■ Records supplied ■

——————————

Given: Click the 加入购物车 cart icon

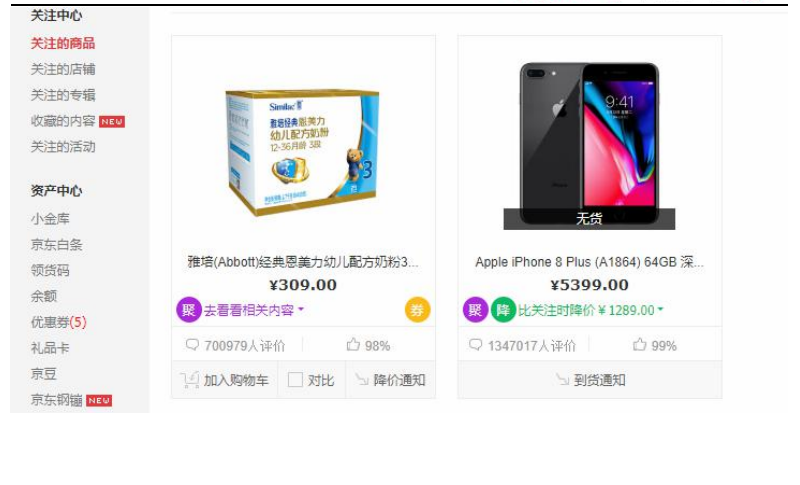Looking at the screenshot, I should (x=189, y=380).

——————————

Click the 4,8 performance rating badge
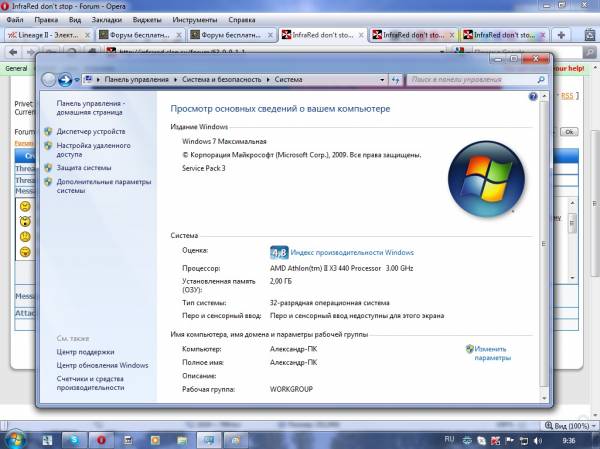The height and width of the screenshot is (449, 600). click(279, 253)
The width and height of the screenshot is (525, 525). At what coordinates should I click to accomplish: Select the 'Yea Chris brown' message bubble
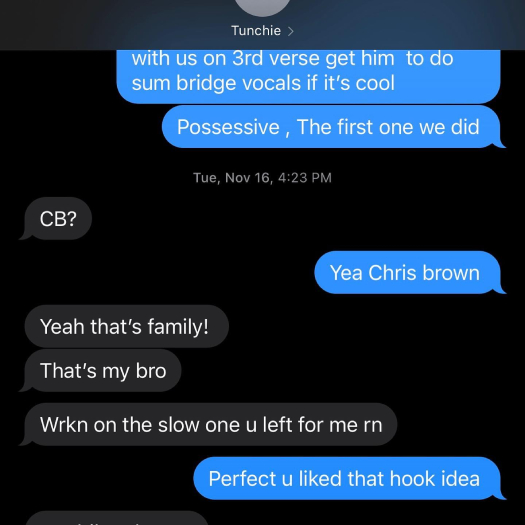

——————————

■ Problem to work on ■
What you write must match the listing exactly, from the line with "Click the 4,8 performance rating badge" up to and including the line with "The width and". Pictures stay out.

■ Written response ■
Click the 4,8 performance rating badge
The height and width of the screenshot is (449, 600). click(279, 253)
The width and height of the screenshot is (525, 525). At what coordinates should I click to accomplish: Select the 'Yea Chris brown' message bubble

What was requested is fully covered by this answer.